As this website noted recently, digital tools like email, webtext, Skype, video relay or chat, can be used regardless of a learner’s communication method.
Literacy is the common factor in these examples – basic literacy to access the information, followed by digital literacy for using technology tools.
Parents may be wondering at this stage, how does my child learn to read?
The answer is by looking at books with your child, from the earliest age possible. Fabric and cloth books, padded cot murals and buggy or bath books are ideal. They also lead your child to make their first item-and-word link, a big milestone for any baby especially when hearing issues are involved.
Even looking at pictures in the books helps. Try matching items in books, to items in your vicinity, for example a picture of a dog, with a real dog, or a stuffed dog. Or point to the dog in the book, and then to a dog on a poster or picture in the room. Show the child collars on the dogs, or other “like” traits in the pictures to teach the concepts of ‘matching’ and ‘similar’.

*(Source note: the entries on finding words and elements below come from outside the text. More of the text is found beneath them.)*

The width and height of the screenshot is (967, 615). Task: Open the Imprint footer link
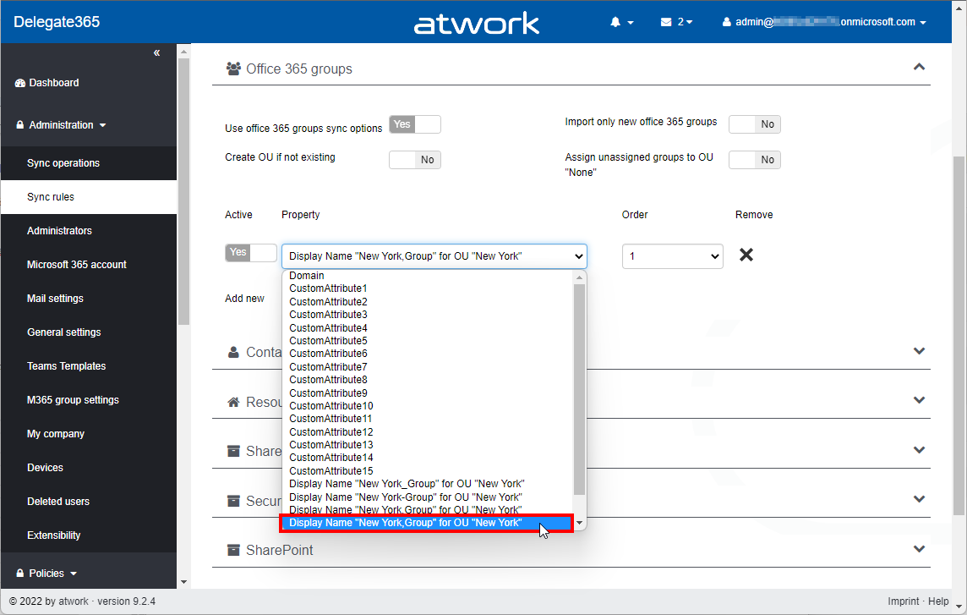[x=903, y=601]
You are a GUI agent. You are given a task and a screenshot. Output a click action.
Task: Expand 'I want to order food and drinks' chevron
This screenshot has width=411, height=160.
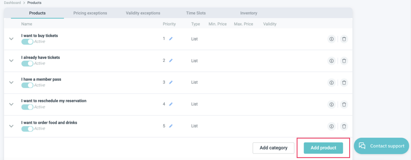coord(11,126)
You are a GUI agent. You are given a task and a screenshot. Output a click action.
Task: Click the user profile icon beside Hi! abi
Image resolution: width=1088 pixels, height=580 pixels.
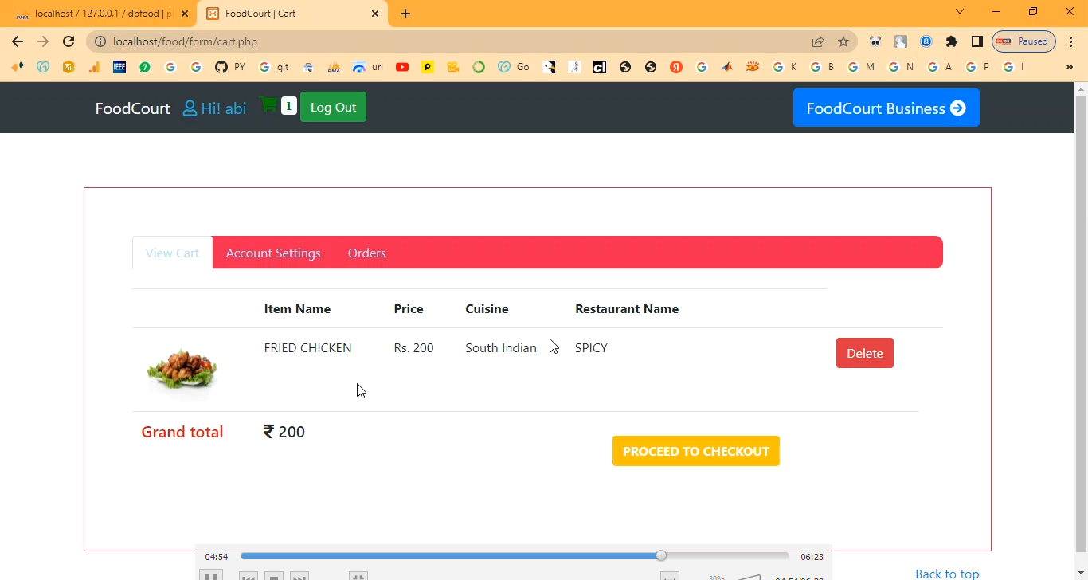[190, 108]
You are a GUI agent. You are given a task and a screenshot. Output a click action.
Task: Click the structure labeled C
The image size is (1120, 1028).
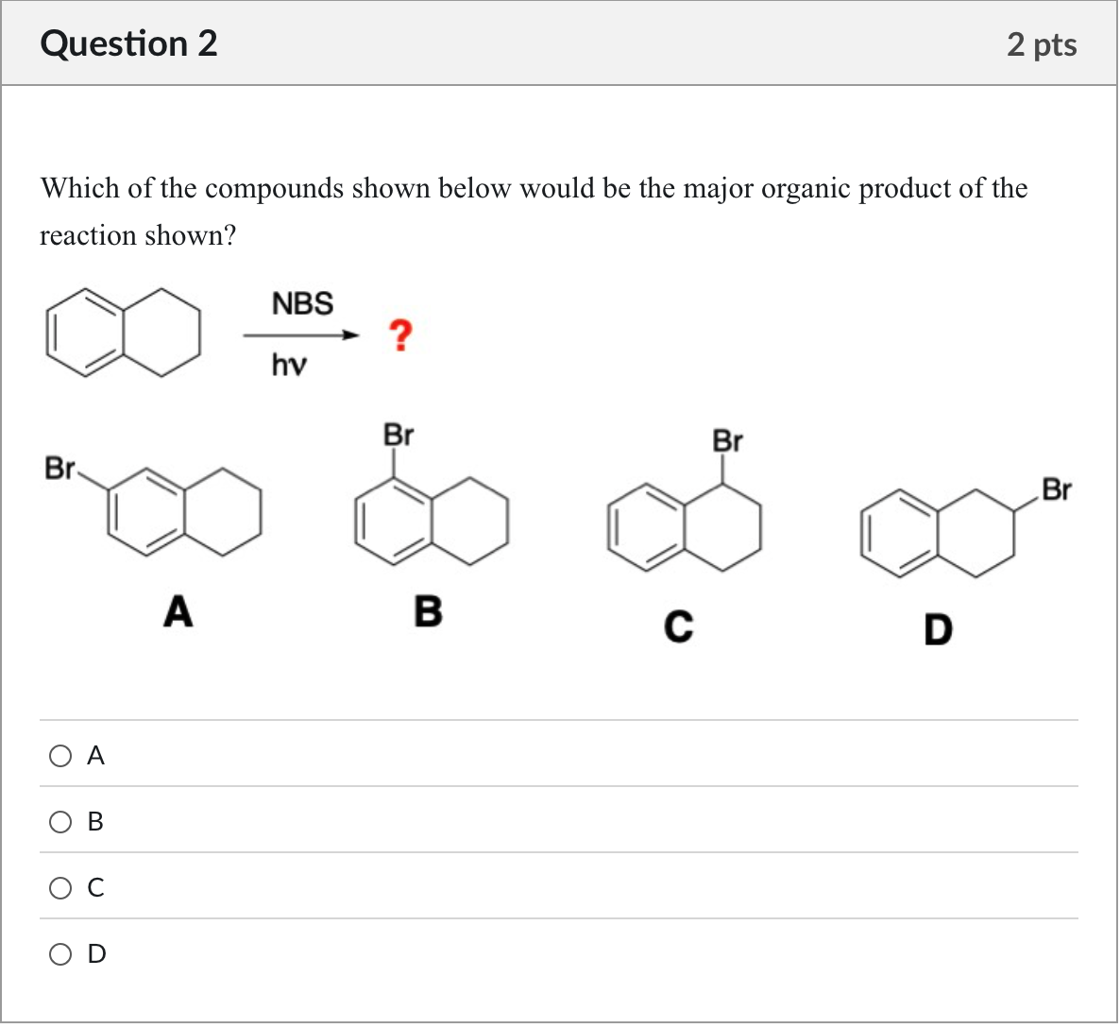685,524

Name the items as you go, then follow up by reading a book on the same topic (eg, a simple story about a dog) to introduce new language structures. Keep to one topic at a time – the dog in this example – to reinforce the themes. Above all, remember to slow down! Children learn at a slower pace than adults when new concepts are being introduced or reinforced.
This basic teaching model can be used to develop your child’s vocabulary at home, at preschool, when out and about, or at friends’ and relatives’ houses.